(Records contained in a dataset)
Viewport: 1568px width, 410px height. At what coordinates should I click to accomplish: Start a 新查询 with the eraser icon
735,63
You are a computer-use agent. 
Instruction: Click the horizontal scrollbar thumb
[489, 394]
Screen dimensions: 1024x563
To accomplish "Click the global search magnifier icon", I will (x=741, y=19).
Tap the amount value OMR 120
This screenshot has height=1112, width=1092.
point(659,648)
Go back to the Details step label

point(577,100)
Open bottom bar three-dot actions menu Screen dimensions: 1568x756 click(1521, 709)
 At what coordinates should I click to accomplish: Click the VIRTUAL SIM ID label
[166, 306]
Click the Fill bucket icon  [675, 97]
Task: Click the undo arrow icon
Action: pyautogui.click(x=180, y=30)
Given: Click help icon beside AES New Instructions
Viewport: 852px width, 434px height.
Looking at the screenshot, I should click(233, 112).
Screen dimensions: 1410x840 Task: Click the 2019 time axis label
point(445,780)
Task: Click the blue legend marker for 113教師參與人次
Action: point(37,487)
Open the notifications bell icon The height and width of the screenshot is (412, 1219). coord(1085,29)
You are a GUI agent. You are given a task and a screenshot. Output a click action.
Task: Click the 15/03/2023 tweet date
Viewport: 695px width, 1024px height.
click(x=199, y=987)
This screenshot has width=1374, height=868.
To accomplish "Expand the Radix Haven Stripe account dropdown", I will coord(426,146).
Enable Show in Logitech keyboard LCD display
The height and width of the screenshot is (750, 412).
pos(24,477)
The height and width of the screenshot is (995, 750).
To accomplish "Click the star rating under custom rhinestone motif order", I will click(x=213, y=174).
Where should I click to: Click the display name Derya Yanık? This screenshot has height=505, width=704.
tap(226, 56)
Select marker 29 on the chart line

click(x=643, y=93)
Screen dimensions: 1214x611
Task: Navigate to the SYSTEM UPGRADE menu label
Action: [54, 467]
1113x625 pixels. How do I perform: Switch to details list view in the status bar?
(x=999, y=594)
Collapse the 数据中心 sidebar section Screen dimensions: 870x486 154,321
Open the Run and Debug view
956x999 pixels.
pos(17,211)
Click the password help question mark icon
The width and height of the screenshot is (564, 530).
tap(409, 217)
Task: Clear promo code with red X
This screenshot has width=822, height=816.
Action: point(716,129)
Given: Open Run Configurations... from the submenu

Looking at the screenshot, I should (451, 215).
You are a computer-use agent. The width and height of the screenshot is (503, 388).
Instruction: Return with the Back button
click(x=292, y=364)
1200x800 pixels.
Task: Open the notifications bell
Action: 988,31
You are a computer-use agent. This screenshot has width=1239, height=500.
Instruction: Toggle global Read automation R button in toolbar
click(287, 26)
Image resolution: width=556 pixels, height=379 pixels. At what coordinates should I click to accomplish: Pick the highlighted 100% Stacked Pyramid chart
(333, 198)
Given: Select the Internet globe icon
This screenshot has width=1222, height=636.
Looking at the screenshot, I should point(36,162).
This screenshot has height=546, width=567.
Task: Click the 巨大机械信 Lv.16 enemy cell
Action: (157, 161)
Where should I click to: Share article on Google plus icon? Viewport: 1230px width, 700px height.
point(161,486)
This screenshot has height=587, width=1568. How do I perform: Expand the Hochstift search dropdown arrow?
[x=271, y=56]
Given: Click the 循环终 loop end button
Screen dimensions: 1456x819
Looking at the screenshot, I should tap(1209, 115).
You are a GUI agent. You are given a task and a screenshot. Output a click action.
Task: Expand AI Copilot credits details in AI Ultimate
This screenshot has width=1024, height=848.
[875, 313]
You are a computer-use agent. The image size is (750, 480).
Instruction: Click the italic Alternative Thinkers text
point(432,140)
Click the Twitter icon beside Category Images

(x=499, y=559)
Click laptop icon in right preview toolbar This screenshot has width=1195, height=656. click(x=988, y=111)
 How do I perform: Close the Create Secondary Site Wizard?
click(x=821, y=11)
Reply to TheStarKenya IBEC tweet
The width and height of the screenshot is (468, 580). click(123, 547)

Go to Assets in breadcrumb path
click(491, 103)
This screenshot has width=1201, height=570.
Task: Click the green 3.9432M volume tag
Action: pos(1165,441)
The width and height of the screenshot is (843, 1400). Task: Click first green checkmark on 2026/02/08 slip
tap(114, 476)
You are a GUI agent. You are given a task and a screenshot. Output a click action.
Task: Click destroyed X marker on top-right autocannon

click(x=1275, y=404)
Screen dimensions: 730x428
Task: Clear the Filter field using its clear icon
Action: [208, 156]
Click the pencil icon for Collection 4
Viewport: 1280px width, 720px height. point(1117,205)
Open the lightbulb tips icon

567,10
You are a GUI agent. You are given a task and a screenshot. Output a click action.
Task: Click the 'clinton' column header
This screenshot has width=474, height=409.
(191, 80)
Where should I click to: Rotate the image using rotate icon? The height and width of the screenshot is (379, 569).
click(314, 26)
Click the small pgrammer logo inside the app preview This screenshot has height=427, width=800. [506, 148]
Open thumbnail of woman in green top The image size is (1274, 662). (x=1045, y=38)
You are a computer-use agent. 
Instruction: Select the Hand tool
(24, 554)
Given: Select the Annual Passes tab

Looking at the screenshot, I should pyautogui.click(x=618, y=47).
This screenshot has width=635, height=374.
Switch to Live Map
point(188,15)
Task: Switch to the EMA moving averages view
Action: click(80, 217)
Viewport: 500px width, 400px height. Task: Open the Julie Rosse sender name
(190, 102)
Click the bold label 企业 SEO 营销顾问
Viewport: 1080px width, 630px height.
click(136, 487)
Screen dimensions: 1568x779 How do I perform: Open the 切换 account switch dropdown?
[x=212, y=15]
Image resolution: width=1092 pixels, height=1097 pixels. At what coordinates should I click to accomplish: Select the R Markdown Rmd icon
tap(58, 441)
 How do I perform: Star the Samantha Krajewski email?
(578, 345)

■ **Instructions to follow**
Each line above is to be set down again verbatim.

■ **Answer for the task**
Viewport: 1568px width, 410px height. At what coordinates should I click to accomplish: Start a 新查询 with the eraser icon
735,63
You are a computer-use agent. 
Instruction: Click the horizontal scrollbar thumb
[489, 394]
Screen dimensions: 1024x563
To accomplish "Click the global search magnifier icon", I will (x=741, y=19).
Tap the amount value OMR 120
This screenshot has height=1112, width=1092.
point(659,648)
Go back to the Details step label

point(577,100)
Open bottom bar three-dot actions menu Screen dimensions: 1568x756 click(1521, 709)
 At what coordinates should I click to accomplish: Click the VIRTUAL SIM ID label
[166, 306]
Click the Fill bucket icon  [675, 97]
Task: Click the undo arrow icon
Action: pyautogui.click(x=180, y=30)
Given: Click help icon beside AES New Instructions
Viewport: 852px width, 434px height.
Looking at the screenshot, I should click(233, 112).
Screen dimensions: 1410x840 Task: Click the 2019 time axis label
point(445,780)
Task: Click the blue legend marker for 113教師參與人次
Action: point(37,487)
Open the notifications bell icon The height and width of the screenshot is (412, 1219). coord(1085,29)
You are a GUI agent. You are given a task and a screenshot. Output a click action.
Task: Click the 15/03/2023 tweet date
Viewport: 695px width, 1024px height.
click(x=199, y=987)
This screenshot has width=1374, height=868.
To accomplish "Expand the Radix Haven Stripe account dropdown", I will coord(426,146).
Enable Show in Logitech keyboard LCD display
The height and width of the screenshot is (750, 412).
pos(24,477)
The height and width of the screenshot is (995, 750).
To accomplish "Click the star rating under custom rhinestone motif order", I will click(x=213, y=174).
Where should I click to: Click the display name Derya Yanık? This screenshot has height=505, width=704.
tap(226, 56)
Select marker 29 on the chart line

click(x=643, y=93)
Screen dimensions: 1214x611
Task: Navigate to the SYSTEM UPGRADE menu label
Action: [54, 467]
1113x625 pixels. How do I perform: Switch to details list view in the status bar?
(x=999, y=594)
Collapse the 数据中心 sidebar section Screen dimensions: 870x486 154,321
Open the Run and Debug view
956x999 pixels.
pos(17,211)
Click the password help question mark icon
The width and height of the screenshot is (564, 530).
tap(409, 217)
Task: Clear promo code with red X
This screenshot has width=822, height=816.
Action: point(716,129)
Given: Open Run Configurations... from the submenu

Looking at the screenshot, I should (451, 215).
You are a computer-use agent. The width and height of the screenshot is (503, 388).
Instruction: Return with the Back button
click(x=292, y=364)
1200x800 pixels.
Task: Open the notifications bell
Action: 988,31
You are a computer-use agent. This screenshot has width=1239, height=500.
Instruction: Toggle global Read automation R button in toolbar
click(287, 26)
Image resolution: width=556 pixels, height=379 pixels. At what coordinates should I click to accomplish: Pick the highlighted 100% Stacked Pyramid chart
(333, 198)
Given: Select the Internet globe icon
This screenshot has width=1222, height=636.
Looking at the screenshot, I should point(36,162).
This screenshot has height=546, width=567.
Task: Click the 巨大机械信 Lv.16 enemy cell
Action: (157, 161)
Where should I click to: Share article on Google plus icon? Viewport: 1230px width, 700px height.
point(161,486)
This screenshot has height=587, width=1568. How do I perform: Expand the Hochstift search dropdown arrow?
[x=271, y=56]
Given: Click the 循环终 loop end button
Screen dimensions: 1456x819
Looking at the screenshot, I should tap(1209, 115).
You are a GUI agent. You are given a task and a screenshot. Output a click action.
Task: Expand AI Copilot credits details in AI Ultimate
This screenshot has width=1024, height=848.
[875, 313]
You are a computer-use agent. The image size is (750, 480).
Instruction: Click the italic Alternative Thinkers text
point(432,140)
Click the Twitter icon beside Category Images

(x=499, y=559)
Click laptop icon in right preview toolbar This screenshot has width=1195, height=656. click(x=988, y=111)
 How do I perform: Close the Create Secondary Site Wizard?
click(x=821, y=11)
Reply to TheStarKenya IBEC tweet
The width and height of the screenshot is (468, 580). click(123, 547)

Go to Assets in breadcrumb path
click(491, 103)
This screenshot has width=1201, height=570.
Task: Click the green 3.9432M volume tag
Action: pos(1165,441)
The width and height of the screenshot is (843, 1400). Task: Click first green checkmark on 2026/02/08 slip
tap(114, 476)
You are a GUI agent. You are given a task and a screenshot. Output a click action.
Task: Click destroyed X marker on top-right autocannon

click(x=1275, y=404)
Screen dimensions: 730x428
Task: Clear the Filter field using its clear icon
Action: [208, 156]
Click the pencil icon for Collection 4
Viewport: 1280px width, 720px height. point(1117,205)
Open the lightbulb tips icon

567,10
You are a GUI agent. You are given a task and a screenshot. Output a click action.
Task: Click the 'clinton' column header
This screenshot has width=474, height=409.
(191, 80)
Where should I click to: Rotate the image using rotate icon? The height and width of the screenshot is (379, 569).
click(314, 26)
Click the small pgrammer logo inside the app preview This screenshot has height=427, width=800. [506, 148]
Open thumbnail of woman in green top The image size is (1274, 662). (x=1045, y=38)
You are a computer-use agent. 
Instruction: Select the Hand tool
(24, 554)
Given: Select the Annual Passes tab

Looking at the screenshot, I should pyautogui.click(x=618, y=47).
This screenshot has width=635, height=374.
Switch to Live Map
point(188,15)
Task: Switch to the EMA moving averages view
Action: click(80, 217)
Viewport: 500px width, 400px height. Task: Open the Julie Rosse sender name
(190, 102)
Click the bold label 企业 SEO 营销顾问
Viewport: 1080px width, 630px height.
click(136, 487)
Screen dimensions: 1568x779 How do I perform: Open the 切换 account switch dropdown?
[x=212, y=15]
Image resolution: width=1092 pixels, height=1097 pixels. At what coordinates should I click to accomplish: Select the R Markdown Rmd icon
tap(58, 441)
 How do I perform: Star the Samantha Krajewski email?
(578, 345)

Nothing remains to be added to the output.